Task instructions =
[a] In the Rust tutorial, give the part from "Where the first" up to and including "disposal: dependencies management." again, swapping "town" for "municipality".
[b] List every town name that appears in the sample rows of census.csv in the Rust tutorial.
[c] Take the Rust tutorial further, picking up right after its last sentence.

Another important command that we are going to use without mentioning throughout the whole post is cargo fmt: a tool for automatically formatting Rust code according to style guidelines.

Chapter 02 - Reading the Dataset

For our little experiment, we need a set of real-life numbers, and I thought I could simply use the population census of my country, since it’s publicly available information, it’s not randomly generated data, it contains a relatively large set of numbers (in this example just above 8000), and it’s relatively simple to retrieve (you should try with the census of your own country and compare the results!).

This type of data is usually encoded in text files as tables, such as Excel spreadsheets, so it’s easy to export into CSV, and that is exactly the format we are going to use for our input. The content of the file (census.csv) looks like this:

City,Population
Agliè,2608
Airasca,3790
Ala di Stura,435
Albiano d'Ivrea,1847
Alice Superiore,694
Almese,6173
Alpette,267
Alpignano,16817

...

Where the first column is the name of the town, and the second (and last) column is its population (at the time of the census).

We could parse this text file by simply using filesystem and string utilities, but let’s instead introduce one of the most powerful tools we have at our disposal: dependencies management.

Most of the publicly available Rust packages (called crates) can be found on crates.io - The Rust crate registry, which is a large repository of all the packages different developers made available to the community, and it happens to contain the library we need to parse CSV files, which (surprise, surprise) was named csv.

To add a dependency to our project, we just need to add the dependency name, with the version we chose, to our list of dependencies in the Cargo.toml file:

[dependencies]
csv = "1.1.3"

But how do we actually know what types and functions are provided by this library, and how do we use them? This is were docs.rs - The Rust documentation host comes to help, it’s the place where you can find all the documentation of all the packages hosted on crates.io, and we can start by having a look at the csv library documentation.

The first thing we want to do is probably learn how to read a CSV file by using this library. If we look at the list of examples in the library documentation, we can quickly find the example we need, which shows how the csv::Reader::from_reader(reader: impl Read) method creates a new CSV parser for the given reader:

let csv_reader = csv::Reader::from_reader(reader);

Notice how, even though Rust is a statically typed language, we didn’t have to specify the type of csv_reader, since most of the times the compiler will be able to infer the type of the variables for us.

Information given =
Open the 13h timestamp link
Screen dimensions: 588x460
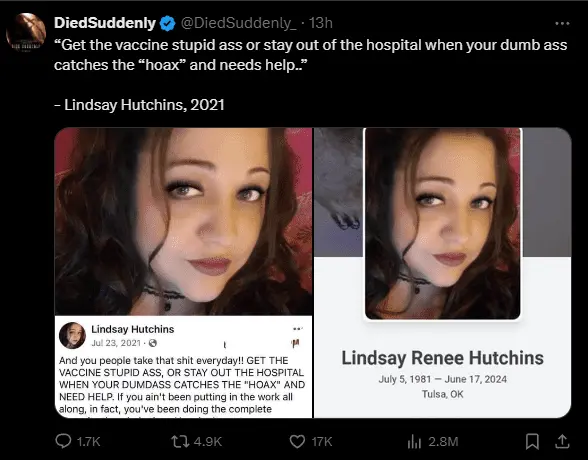point(320,23)
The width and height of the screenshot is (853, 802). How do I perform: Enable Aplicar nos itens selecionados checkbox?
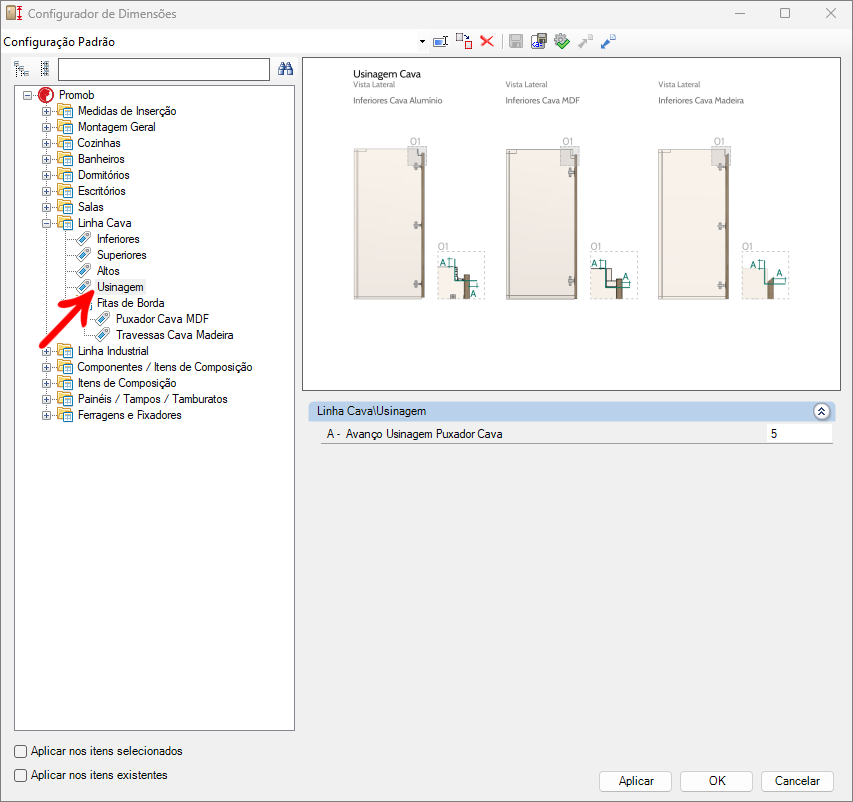tap(21, 751)
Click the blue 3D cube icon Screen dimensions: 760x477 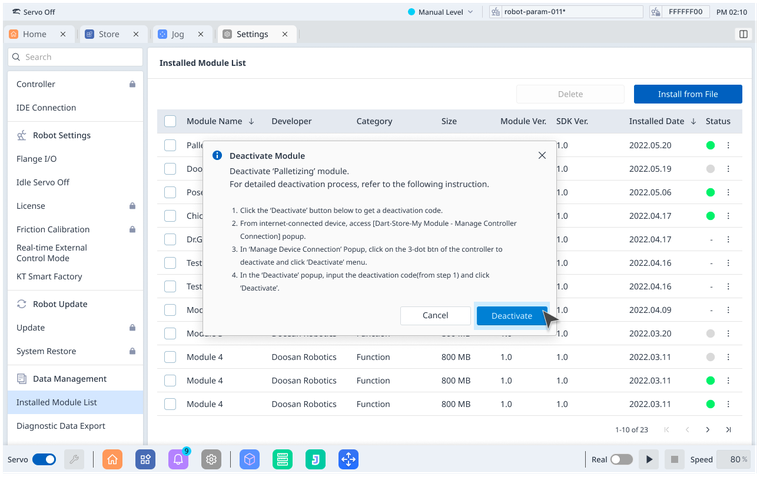point(251,459)
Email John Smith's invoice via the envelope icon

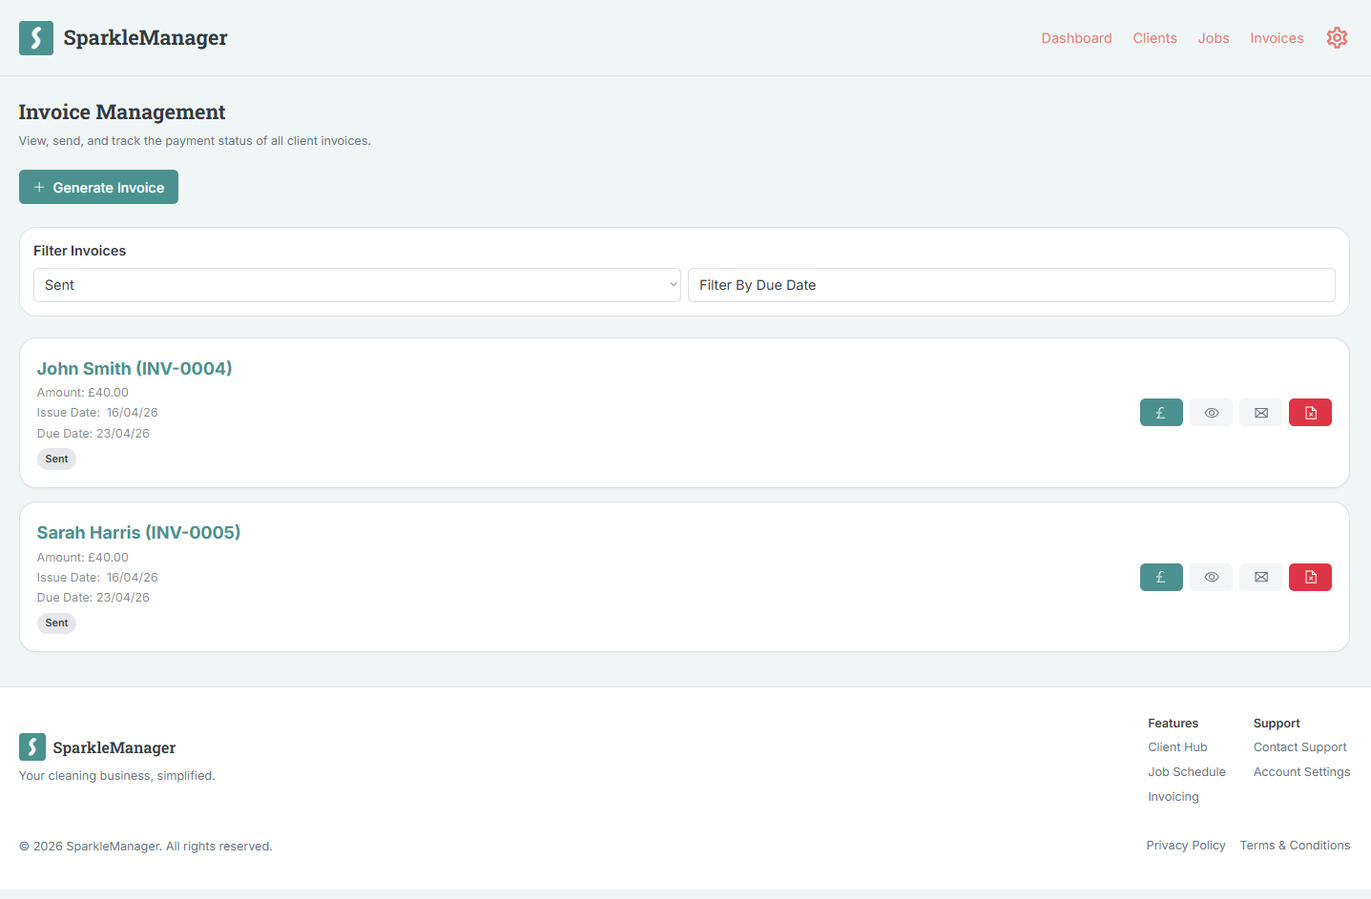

Response list =
[a]
Where the first column is the name of the municipality, and the second (and last) column is its population (at the time of the census).

We could parse this text file by simply using filesystem and string utilities, but let’s instead introduce one of the most powerful tools we have at our disposal: dependencies management.

[b] Agliè, Airasca, Ala di Stura, Albiano d'Ivrea, Alice Superiore, Almese, Alpette, Alpignano

[c]
The argument reader needs to implement the Read trait (traits are a way to share behaviors between different types - often called interfaces in other programming languages), which allows for reading bytes from a source.

In our case, the source will be the CSV file with the census data, which means we need to create a new File object that implements the above mentioned Read trait.

We can find this type in the Rust standard library that, among many other things, also exports the types and functions that allow us to work with the filesystem, and, as we have seen for the csv library, also comes with its own std documentation, where we can search and find the File type we were looking for3.

Let’s proceed to create the CSV reader that is going to be used to read and iterate over the census data:

use std::fs;

fn main() {
    let dataset = "census.csv";
    println!("Reading dataset from {}", dataset);
    let file = fs::File::open(dataset).expect("Cannot read dataset");
    let reader = csv::Reader::from_reader(file);
}

and if we compile4 the project, we get:

$ cargo build
warning: unused variable: `reader`
 --> src/main.rs:6:9
  |
6 |     let reader = csv::Reader::from_reader(file);
  |         ^^^^^^ help: if this is intentional, prefix it with an underscore: `_reader`
  |
  = note: `#[warn(unused_variables)]` on by default

You have now met the compiler, the reason why many Rust developers talk about pair programming when working with Rust: its warnings and error messages are extremely useful (and you will most likely encounter many thanks to the borrow checker5).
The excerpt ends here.